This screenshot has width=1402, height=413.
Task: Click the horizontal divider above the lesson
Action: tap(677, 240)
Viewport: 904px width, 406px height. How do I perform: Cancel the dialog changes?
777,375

--

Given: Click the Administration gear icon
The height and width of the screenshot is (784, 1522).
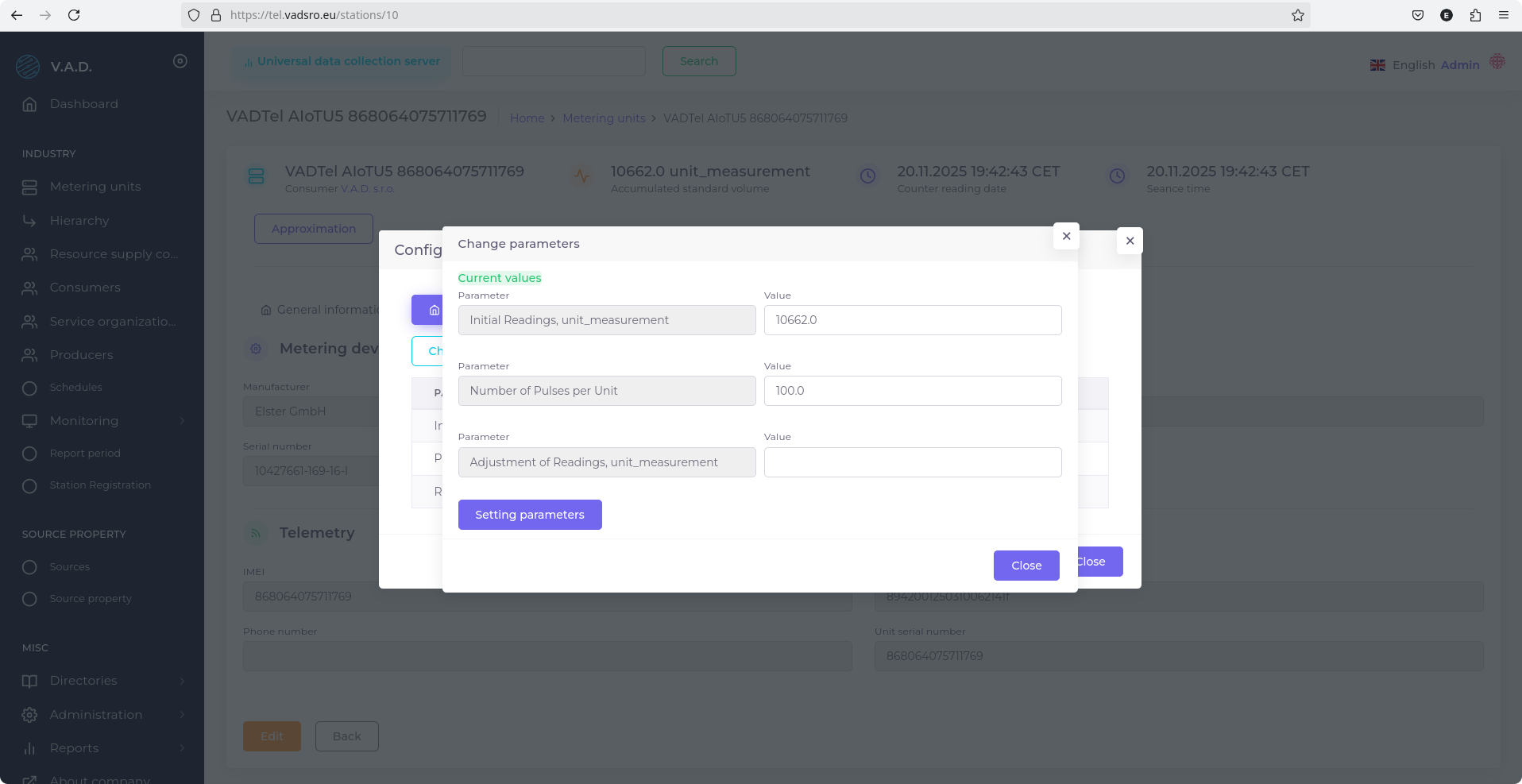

==

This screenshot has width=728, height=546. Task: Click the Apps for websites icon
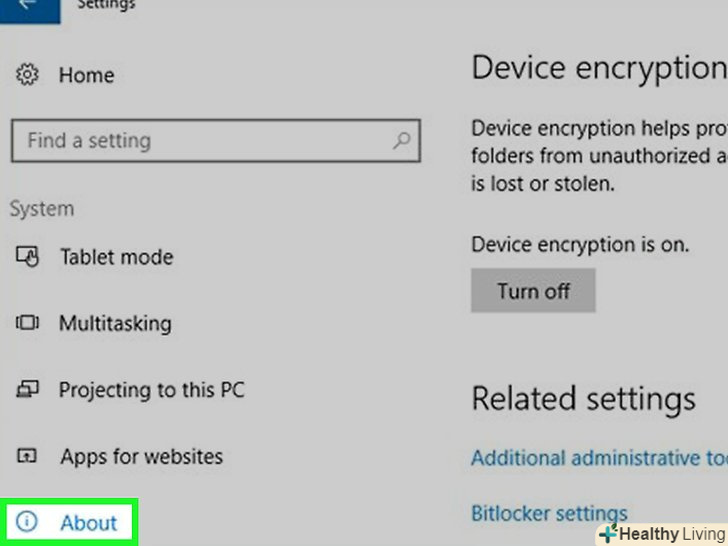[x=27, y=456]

▶ **YOUR TASK**: Print exactly the lines of the listing above starting at the line containing "Given: Click the Administration gear icon" and ending at the line containing "The height and", both included.

▶ **WRITTEN ANSWER**:
Given: Click the Administration gear icon
The height and width of the screenshot is (784, 1522).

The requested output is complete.